Notes
I got one more song I'd like to sing for you. It's another new one. I know you haven't heard a lot of these songs. I haven't had a chance to sing them for people so. This is a song here, a song here I wrote in a motel room in Los Angeles ...
[Neil describes Honey Slides]
... anyway back to the motel. We were just sitting around having a few Honey Slides. They slow you down quite a bit. There's nothing to really get fast for anyways. We were all sitting around playing these chords, playing with my friends, Rusty Kershaw, Ben Keith, sitting around the motel room, the TV was on. Hadn't been home in two months by then, trying to get my act together.
Neil Young
The Bottom Line, New York City, New York, USA
May 16, 1974
"We didn’t work every day, we only worked when we felt really inspired,” said Kershaw, who describes how “Motion Pictures,” a below-sea-level downer dedicated to Carrie, oozed out on the spot. “Me and Ben and Neil were sittin’ in Ben’s room. Neil started hummin’ somethin’, and I started playin’ along with the melody on the steel. Ben started playin’ bass, it sounded so goddamn pretty. Neil picked up a pen and just wrote the words right then.” The players all squeezed into the Confidential, rolled into Sunset Sound “and put that motherfucker down while it was still smeared all over us."

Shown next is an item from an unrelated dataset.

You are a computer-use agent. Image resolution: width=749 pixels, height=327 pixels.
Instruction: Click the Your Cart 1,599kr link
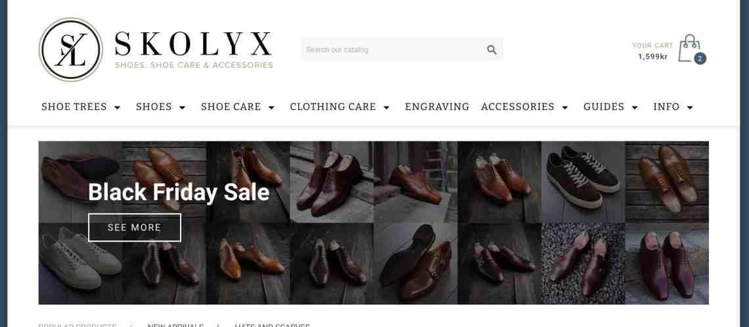pos(652,51)
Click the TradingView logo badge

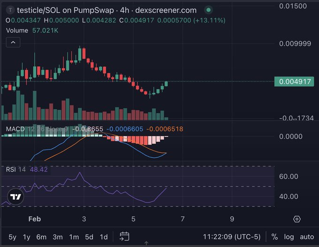(x=15, y=196)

Rusty Kershaw/Jimmy McDonough
"Shakey" by Jimmy McDonough
2002
The sick situation between Young and Snodgress would spur one of the great periods in Young’s art, beginning in May 1974 and lasting through January 1975. The songs poured out of him like blood from a wound. “Homefires,” “Bad News,” “Love Is a Rose” (a top-ten hit for Linda Ronstadt in 1975), “Barefoot Floors,” “Love/Art Blues,” “Through My Sails,” “Old Homestead,” “Hawaii.” A little later came “Star of Bethlehem,” “Separate Ways,” “Kansas.” (“Motion Pictures,” Young said, was written “before I knew—when I could sense.”)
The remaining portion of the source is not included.